▶ Records to process
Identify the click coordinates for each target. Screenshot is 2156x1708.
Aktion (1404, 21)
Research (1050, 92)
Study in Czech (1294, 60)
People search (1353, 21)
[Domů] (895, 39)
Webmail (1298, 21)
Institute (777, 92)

▶ Exercise
Give the material again in full, exactly as it appears above.

▶ Result for this exercise
Identify the click coordinates for each target. Screenshot is 2156x1708.
Aktion (1404, 21)
Research (1050, 92)
Study in Czech (1294, 60)
People search (1353, 21)
[Domů] (895, 39)
Webmail (1298, 21)
Institute (777, 92)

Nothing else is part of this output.